If no absolute path is specified then the path specified with the command line parameter `ingest_path` or the path of the current running seekstorm_server.exe is used.
The document file ingestion is streamed without loading the whole document vector into memory to allow for bulk import with unlimited file size and document number while keeping RAM consumption low.
If the file extension is `PDF` then [PDF](https://en.wikipedia.org/wiki/PDF) format is assumed, if the file extension is `CSV` then [CSV](https://en.wikipedia.org/wiki/Comma-separated_values) format is assumed, if the file extension is `JSON` then it is automatically detected whether it is in [JSON](https://en.wikipedia.org/wiki/JSON), [Newline-delimited JSON](https://github.com/ndjson/ndjson-spec) (ndjson), or [Concatenated JSON](https://en.wikipedia.org/wiki/JSON_streaming) format.

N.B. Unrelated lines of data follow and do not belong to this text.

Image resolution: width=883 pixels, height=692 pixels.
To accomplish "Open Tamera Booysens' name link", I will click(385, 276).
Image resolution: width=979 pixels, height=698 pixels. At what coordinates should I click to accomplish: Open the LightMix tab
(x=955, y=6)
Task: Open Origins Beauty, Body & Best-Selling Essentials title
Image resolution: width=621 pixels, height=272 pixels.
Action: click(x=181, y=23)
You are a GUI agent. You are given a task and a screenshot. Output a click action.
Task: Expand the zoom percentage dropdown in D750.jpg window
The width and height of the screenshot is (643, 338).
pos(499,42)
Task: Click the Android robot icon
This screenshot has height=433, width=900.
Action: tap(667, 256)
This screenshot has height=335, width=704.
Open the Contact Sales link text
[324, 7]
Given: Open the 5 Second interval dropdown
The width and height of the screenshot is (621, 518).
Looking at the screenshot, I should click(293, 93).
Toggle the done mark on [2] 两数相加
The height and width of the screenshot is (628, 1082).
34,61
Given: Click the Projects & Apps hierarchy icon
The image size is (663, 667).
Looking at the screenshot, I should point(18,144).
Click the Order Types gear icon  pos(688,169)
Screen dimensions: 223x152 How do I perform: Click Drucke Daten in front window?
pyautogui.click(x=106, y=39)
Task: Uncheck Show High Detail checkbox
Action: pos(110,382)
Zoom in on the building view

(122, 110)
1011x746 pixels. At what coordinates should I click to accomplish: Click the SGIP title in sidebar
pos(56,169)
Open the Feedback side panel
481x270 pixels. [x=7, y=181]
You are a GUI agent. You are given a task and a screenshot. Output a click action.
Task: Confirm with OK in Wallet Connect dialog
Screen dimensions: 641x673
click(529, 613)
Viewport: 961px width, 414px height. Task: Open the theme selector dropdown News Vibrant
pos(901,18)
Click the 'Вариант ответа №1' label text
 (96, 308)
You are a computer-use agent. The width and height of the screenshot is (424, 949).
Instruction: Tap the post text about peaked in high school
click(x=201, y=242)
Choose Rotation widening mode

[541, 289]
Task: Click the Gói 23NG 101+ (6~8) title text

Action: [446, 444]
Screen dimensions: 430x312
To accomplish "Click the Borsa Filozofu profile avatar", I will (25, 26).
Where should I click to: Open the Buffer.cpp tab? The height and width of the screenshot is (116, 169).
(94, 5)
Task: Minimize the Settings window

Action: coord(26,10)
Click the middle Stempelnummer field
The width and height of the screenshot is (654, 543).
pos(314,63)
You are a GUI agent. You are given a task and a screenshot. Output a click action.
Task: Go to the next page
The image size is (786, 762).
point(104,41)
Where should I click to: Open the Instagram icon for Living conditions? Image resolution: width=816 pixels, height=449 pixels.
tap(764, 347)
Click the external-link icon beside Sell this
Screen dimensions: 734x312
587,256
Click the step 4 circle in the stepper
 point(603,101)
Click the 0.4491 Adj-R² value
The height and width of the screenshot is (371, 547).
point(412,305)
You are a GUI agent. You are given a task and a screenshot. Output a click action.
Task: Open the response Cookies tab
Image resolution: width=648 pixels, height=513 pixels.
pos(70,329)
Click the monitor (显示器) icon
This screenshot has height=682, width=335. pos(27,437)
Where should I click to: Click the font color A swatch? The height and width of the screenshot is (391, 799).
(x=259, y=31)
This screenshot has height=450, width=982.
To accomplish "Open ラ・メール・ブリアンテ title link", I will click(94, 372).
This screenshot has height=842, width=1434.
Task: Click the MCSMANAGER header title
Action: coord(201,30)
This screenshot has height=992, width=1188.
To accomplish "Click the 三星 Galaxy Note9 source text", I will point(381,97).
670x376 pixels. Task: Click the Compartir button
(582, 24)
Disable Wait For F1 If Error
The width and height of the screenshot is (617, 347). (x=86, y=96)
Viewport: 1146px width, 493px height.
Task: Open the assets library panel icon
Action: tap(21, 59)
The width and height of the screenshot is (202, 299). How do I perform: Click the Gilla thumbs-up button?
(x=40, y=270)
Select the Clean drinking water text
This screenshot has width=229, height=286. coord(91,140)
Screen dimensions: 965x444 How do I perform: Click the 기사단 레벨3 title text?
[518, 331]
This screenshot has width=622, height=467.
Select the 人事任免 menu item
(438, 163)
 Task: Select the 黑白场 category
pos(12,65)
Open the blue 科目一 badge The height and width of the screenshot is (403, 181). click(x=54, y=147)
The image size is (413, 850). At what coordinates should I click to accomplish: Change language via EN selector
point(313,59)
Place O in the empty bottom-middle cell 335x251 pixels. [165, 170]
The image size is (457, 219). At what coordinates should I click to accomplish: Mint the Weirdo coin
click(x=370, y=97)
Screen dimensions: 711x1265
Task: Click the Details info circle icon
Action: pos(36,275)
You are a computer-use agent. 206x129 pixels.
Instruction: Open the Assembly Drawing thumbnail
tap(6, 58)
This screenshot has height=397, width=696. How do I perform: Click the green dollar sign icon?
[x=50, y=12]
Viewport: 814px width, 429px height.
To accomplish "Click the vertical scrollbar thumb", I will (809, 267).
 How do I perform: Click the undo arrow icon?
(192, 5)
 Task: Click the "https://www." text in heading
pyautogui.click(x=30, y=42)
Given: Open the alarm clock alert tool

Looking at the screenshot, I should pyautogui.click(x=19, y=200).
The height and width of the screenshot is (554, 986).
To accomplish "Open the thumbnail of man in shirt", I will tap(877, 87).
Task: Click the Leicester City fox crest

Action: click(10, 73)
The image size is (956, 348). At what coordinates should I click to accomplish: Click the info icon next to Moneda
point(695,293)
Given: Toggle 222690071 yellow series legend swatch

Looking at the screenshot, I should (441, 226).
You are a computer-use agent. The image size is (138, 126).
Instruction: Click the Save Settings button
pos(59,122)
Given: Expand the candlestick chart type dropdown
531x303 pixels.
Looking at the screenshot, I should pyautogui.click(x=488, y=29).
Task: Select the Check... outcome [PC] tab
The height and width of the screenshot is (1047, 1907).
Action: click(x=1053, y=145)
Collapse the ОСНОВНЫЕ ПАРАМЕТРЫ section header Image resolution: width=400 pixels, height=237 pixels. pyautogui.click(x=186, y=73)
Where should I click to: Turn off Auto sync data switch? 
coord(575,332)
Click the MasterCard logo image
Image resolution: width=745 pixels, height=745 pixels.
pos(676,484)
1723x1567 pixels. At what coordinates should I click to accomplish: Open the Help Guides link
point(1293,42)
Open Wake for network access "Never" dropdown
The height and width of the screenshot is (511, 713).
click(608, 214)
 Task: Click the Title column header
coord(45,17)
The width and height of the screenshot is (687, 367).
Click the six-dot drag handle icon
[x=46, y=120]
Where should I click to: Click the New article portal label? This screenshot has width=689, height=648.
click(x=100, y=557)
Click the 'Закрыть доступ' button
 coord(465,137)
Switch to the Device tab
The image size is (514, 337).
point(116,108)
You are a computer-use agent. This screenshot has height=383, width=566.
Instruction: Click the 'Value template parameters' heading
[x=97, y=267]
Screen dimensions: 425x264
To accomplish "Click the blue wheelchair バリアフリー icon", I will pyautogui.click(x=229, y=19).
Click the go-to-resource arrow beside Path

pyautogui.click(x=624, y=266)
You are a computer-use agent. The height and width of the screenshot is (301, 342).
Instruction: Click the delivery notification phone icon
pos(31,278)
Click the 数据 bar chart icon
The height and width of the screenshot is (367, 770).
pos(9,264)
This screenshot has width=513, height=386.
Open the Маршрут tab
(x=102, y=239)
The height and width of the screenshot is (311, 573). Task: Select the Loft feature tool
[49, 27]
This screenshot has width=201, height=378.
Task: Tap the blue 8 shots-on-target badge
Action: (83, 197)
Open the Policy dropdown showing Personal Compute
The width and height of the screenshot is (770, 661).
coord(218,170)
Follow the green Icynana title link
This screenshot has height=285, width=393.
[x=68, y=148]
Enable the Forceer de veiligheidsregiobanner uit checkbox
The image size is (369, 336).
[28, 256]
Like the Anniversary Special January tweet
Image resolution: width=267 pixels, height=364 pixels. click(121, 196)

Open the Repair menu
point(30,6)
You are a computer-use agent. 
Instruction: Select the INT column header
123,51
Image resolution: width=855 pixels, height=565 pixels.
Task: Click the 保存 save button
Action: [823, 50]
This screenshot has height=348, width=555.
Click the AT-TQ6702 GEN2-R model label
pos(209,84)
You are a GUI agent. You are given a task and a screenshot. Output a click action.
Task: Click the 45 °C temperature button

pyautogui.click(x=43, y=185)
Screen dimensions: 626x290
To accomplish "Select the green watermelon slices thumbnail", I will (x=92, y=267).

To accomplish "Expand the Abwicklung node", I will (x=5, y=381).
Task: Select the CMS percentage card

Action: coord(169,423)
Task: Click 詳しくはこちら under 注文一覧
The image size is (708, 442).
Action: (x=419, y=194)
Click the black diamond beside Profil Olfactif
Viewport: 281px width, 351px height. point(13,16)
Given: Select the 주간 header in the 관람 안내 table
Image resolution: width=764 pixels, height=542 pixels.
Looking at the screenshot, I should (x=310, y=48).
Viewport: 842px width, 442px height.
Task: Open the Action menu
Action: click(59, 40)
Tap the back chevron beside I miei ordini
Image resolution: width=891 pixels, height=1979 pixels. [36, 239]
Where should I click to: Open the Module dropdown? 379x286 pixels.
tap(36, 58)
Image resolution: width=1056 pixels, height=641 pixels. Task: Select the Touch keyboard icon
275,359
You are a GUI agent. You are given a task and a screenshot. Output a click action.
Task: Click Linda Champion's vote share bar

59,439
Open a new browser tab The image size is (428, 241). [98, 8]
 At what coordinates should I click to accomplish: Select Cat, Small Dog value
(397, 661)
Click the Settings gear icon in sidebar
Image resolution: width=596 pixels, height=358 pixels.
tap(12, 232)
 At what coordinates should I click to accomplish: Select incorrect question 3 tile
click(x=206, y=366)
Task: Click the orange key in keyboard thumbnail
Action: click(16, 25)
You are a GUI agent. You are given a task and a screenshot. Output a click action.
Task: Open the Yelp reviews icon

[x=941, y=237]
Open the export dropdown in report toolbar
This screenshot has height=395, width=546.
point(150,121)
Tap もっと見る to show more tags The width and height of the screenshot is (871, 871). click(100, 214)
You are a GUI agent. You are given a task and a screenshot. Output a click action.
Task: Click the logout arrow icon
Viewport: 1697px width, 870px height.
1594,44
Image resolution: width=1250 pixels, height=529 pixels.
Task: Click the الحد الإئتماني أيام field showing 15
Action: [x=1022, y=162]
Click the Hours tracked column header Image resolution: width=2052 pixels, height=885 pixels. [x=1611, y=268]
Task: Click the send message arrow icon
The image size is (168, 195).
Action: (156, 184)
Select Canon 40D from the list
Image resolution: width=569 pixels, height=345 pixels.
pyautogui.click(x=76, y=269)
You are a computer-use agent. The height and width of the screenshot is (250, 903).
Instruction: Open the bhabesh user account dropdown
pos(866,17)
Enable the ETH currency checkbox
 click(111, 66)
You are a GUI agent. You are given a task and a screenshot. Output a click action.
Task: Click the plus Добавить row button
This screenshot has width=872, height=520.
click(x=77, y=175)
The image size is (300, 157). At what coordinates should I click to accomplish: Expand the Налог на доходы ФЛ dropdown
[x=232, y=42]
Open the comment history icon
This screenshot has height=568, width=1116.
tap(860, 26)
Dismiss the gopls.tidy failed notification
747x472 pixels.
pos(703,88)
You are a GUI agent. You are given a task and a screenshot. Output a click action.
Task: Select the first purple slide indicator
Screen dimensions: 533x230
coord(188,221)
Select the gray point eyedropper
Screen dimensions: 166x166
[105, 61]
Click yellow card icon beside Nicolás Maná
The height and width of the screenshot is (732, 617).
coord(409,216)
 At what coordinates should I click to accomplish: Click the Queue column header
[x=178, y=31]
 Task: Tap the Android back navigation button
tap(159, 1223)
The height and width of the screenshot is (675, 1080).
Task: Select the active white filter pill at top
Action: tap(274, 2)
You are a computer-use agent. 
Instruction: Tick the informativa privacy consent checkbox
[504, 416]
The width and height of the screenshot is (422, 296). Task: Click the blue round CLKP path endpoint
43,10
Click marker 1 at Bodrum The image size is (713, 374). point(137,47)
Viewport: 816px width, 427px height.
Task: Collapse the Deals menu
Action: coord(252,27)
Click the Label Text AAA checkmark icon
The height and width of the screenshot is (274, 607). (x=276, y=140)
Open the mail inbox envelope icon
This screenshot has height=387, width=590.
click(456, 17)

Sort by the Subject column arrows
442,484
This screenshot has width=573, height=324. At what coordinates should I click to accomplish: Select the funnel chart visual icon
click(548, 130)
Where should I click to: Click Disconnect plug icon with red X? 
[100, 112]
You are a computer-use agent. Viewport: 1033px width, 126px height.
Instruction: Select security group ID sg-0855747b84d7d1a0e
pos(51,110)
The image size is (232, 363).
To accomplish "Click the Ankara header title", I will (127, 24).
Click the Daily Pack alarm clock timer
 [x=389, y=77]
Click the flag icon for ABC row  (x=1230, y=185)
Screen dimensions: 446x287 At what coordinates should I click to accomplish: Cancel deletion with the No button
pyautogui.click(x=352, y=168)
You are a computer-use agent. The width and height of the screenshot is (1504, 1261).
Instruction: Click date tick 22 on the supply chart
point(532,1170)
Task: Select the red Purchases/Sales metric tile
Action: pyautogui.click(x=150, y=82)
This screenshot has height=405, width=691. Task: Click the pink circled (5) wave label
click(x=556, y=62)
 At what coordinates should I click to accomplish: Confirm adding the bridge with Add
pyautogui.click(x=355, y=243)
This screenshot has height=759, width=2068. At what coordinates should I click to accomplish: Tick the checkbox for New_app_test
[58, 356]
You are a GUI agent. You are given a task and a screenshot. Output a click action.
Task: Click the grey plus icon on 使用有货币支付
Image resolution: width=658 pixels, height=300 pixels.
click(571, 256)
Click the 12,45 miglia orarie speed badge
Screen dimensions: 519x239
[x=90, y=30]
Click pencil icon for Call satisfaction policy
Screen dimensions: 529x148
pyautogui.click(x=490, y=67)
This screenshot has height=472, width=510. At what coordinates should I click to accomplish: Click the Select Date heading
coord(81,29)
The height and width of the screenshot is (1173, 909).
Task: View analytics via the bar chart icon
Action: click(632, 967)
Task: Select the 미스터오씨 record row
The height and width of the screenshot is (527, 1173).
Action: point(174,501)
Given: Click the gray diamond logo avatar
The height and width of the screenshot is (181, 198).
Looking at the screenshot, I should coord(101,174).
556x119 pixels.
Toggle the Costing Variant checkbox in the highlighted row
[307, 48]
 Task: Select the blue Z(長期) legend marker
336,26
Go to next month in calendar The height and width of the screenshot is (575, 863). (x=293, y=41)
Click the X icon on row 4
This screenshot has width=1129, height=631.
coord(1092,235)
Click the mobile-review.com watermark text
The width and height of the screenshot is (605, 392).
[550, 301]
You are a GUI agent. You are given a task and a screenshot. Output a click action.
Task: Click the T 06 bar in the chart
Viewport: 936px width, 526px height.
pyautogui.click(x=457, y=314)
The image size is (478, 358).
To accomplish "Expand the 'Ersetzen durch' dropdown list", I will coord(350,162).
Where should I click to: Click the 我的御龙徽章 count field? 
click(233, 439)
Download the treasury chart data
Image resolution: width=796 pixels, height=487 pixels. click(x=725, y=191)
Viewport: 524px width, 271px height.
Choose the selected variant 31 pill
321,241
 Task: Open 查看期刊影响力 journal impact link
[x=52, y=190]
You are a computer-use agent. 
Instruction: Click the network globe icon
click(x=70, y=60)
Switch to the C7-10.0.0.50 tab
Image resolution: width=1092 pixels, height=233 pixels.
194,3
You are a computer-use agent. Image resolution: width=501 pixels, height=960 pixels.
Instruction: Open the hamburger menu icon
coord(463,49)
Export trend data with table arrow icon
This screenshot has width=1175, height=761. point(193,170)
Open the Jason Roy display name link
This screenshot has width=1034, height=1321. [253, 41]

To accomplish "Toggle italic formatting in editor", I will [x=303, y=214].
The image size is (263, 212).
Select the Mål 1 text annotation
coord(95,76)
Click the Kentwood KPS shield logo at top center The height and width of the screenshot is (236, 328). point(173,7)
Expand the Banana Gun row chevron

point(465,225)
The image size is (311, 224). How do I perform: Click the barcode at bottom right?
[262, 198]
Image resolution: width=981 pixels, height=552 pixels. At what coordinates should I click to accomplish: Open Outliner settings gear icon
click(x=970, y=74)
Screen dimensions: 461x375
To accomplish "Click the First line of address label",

If the specified `[file_path]` is a `directory` instead of a file, then all `PDF` files within that directory are indexed, including all subdirectories.
If no `[file_path]` parameter is specified then **wiki-articles.json** is indexed, if present in same directory like seekstorm_server.exe or the directory specified by the command line parameter `ingest_path`.
If no `[api_key]` and `[index_id]` parameter are specified then the default demo API key and index_id=0 are used.
⚠ **CAUTION**: When ingesting a `CSV` file, the **columns in the CSV file** are assigned **sequentially** to the defined **fields in the schema** of the index.
Any columns in the CSV file exceeding the number of defined fields are ignored.
⚠ **CAUTION**: The **array of documents** is expected to be in the **root element** of a `JSON` file.
If API key or index specified by `[api_key]` and `[index_id]` parameter do not yet exist they have to be created prior to ingest via REST API endpoints:
create api key: Use master API key displayed in the server console at startup.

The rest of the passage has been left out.